Return all lines from the entries below in which the word "will" is present.

→ Provided data:
————
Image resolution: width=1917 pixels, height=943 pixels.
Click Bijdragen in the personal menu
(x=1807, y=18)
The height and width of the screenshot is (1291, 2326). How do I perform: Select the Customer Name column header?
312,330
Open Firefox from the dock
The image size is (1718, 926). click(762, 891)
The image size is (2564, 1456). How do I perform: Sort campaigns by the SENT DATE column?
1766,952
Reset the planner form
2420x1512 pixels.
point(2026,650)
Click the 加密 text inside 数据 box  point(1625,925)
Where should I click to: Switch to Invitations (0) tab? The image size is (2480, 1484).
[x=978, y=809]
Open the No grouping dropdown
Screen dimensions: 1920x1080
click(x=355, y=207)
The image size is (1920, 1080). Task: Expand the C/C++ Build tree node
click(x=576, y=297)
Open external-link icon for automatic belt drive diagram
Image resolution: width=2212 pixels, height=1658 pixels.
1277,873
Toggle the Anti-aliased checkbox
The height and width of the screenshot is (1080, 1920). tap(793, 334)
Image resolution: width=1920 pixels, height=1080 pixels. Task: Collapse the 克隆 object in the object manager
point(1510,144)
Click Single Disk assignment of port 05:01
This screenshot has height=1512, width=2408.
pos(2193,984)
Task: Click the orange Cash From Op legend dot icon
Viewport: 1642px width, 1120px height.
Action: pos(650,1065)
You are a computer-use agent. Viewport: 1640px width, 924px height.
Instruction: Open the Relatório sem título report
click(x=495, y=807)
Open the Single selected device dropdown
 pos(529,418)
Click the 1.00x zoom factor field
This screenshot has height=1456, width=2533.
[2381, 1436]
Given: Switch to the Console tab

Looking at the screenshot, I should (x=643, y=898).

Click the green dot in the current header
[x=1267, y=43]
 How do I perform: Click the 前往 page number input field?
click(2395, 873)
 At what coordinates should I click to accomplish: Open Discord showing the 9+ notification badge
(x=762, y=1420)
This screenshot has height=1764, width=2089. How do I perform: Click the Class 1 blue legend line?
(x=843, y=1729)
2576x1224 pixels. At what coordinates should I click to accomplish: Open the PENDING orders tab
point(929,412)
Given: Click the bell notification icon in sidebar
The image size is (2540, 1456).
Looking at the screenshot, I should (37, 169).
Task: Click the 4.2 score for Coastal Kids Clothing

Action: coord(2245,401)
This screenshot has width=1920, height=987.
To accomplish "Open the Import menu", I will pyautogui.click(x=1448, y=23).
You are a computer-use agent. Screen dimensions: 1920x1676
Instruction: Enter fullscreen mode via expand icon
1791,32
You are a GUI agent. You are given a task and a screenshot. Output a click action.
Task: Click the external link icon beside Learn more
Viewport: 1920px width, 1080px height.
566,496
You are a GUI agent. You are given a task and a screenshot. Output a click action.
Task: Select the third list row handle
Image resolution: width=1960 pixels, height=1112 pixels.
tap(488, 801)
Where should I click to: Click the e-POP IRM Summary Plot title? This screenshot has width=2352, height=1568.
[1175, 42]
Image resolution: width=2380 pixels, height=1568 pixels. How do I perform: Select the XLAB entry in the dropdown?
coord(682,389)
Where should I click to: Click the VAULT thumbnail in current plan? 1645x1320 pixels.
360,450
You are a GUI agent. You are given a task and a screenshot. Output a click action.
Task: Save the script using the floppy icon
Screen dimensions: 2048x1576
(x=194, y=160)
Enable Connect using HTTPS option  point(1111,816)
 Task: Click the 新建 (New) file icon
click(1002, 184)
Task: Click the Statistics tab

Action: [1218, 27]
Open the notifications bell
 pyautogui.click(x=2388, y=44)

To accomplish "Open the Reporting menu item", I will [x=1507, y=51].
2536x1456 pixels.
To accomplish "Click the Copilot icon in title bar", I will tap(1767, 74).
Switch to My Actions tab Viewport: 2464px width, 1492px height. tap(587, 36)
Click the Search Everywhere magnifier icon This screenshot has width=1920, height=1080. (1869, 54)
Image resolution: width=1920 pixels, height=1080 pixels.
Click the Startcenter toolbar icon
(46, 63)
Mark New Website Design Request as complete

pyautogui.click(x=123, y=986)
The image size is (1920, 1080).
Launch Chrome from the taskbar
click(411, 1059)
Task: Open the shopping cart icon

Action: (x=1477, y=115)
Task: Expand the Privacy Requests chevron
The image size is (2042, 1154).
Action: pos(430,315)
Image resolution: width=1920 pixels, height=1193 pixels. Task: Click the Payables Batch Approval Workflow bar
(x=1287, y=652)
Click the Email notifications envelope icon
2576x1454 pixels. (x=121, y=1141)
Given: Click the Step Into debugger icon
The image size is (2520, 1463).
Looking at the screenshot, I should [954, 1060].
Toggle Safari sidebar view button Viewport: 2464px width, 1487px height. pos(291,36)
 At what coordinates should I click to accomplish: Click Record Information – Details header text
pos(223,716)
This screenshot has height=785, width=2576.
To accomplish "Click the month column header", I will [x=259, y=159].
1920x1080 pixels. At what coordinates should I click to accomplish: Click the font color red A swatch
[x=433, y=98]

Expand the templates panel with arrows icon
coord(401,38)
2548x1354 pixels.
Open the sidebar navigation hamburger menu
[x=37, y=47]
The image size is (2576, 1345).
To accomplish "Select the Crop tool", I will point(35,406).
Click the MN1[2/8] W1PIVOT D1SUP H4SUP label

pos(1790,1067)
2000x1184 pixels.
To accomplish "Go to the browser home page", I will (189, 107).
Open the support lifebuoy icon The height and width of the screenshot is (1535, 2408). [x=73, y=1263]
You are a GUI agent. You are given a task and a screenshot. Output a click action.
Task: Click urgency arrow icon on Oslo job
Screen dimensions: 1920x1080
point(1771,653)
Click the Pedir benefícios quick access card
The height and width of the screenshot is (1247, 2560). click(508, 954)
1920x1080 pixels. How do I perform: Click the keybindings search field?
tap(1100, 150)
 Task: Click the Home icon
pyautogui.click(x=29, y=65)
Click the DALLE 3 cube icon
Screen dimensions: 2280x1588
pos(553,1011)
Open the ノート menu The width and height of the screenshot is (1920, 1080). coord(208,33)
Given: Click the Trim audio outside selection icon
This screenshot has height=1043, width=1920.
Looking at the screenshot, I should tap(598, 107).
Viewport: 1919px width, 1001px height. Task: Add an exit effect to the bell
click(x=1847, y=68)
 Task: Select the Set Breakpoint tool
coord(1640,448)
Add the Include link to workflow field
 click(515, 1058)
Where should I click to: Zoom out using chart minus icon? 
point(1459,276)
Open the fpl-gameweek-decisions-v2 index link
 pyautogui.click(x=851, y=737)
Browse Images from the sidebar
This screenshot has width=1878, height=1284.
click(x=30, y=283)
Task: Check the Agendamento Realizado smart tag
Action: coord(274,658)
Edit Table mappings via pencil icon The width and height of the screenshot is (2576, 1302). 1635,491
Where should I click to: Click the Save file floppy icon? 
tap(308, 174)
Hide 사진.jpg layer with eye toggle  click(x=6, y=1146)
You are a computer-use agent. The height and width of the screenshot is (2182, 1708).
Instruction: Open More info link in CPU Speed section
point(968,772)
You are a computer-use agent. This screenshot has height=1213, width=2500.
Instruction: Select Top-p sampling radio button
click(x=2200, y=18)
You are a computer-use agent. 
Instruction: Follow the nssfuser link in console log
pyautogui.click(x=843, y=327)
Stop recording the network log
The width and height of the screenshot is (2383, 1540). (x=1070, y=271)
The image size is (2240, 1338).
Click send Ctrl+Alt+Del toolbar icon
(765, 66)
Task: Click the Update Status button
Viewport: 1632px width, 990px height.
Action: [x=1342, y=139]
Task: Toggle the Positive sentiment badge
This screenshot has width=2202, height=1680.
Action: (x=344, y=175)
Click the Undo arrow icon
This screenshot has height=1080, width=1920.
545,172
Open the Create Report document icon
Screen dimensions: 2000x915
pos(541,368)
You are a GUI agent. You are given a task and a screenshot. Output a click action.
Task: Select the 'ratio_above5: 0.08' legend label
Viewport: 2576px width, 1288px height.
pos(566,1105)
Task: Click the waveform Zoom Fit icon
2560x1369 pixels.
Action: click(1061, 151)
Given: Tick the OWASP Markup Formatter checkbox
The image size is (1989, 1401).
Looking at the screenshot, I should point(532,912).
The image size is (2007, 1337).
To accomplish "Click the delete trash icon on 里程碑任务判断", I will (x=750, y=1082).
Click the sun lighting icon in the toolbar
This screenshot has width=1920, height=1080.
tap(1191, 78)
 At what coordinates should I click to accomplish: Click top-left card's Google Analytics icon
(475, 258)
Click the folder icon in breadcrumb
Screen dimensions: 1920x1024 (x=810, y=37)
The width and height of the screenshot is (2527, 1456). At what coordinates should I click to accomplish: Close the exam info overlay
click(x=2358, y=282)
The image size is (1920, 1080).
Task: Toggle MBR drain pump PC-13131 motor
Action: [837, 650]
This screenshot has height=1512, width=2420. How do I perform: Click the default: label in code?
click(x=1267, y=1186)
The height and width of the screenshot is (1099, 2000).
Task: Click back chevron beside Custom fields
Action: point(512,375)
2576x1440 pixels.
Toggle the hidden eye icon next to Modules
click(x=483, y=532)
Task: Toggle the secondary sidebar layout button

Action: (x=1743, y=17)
————
→ Response for this exercise:
To accomplish "Open the Import menu", I will pyautogui.click(x=1448, y=23).
To accomplish "Open the Reporting menu item", I will [x=1507, y=51].
To accomplish "Click the Copilot icon in title bar", I will tap(1767, 74).
To accomplish "Click the month column header", I will [x=259, y=159].
To accomplish "Select the Crop tool", I will point(35,406).
To accomplish "Go to the browser home page", I will (189, 107).
To accomplish "Click the delete trash icon on 里程碑任务判断", I will (x=750, y=1082).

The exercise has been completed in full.